Ce chapitre 6 nous porte à réfléchir. La notion de mort sociale, ici appliquée au milieu carcéral, semble pertinente des deux côtés du mur carcéral. Certes, de nombreuses souffrances de victimes ont été et sont nommées (Fassin et Rechtman 2007). Mais, le fardeau de la preuve judiciaire — au Canada comme en France — incombe toujours aux victimes et aux procureurs. Au Canada, l’accusé est considéré comme innocent jusqu’à preuve du contraire (Charte canadienne des droits et libertés, alinéa 11d)).
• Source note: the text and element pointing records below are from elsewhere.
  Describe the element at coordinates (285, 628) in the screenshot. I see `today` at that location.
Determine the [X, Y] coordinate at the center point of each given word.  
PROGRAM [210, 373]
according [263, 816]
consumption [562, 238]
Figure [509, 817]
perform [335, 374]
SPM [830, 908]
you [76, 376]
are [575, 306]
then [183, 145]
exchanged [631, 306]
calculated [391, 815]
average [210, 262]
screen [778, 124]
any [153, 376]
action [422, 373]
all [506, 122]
Peu surprenant que nombre d’abus demeurent invisibles alors que ce fardeau de la preuve se cumule aux blessures physiques et psychologiques ainsi qu’aux préjugés envers les victimes. Et que dire de ces « crimes spectacles » consommés sous format de polars et de séries télévisuelles ? « Que fait-on des morts » (p. 11), des victimes, lorsque le meurtre irrésolu d’un enfant devient une lecture de voyage et que les diffuseurs locaux se félicitent des forts revenus publicitaires générés par les auditoires captivés de meurtres en série ?

En guise de conclusion, Macé nous offre, premièrement, une réflexion sur la perspective critique et politique de l’ouvrage. Cette conclusion se termine sur un court essai traitant de la pandémie de COVID-19. La première section de la conclusion amène le lecteur à saisir toute la portée de l’engagement des collaborateurs du volume. Cet engagement se lit dans des affirmations morales, notamment dans une formulation de l’objectif de la notion d’économie morale : « obliger à tenir sous les yeux ce qui n’est ni invisible ni ignoré, mais rendu invisible » (p. 128).

Cette conclusion nous ramène à une contribution antérieure de Fassin (2009) où l’on distingue deux usages de la notion d’économie morale : une axée sur l’économie (ruralité, grève, résistance) et une autre plus morale (reconnaissance, égalité). Bien que le thème du travail débute l’ouvrage, la conclusion, elle, nous convie à la prise de conscience de la portée morale de nos savoirs. Bien au-delà de son héritage matérialiste, c’est donc à la réaffirmation des portées critiques et politiques de nos savoirs que nous convie l’ouvrage Vies invisibles, morts indicibles.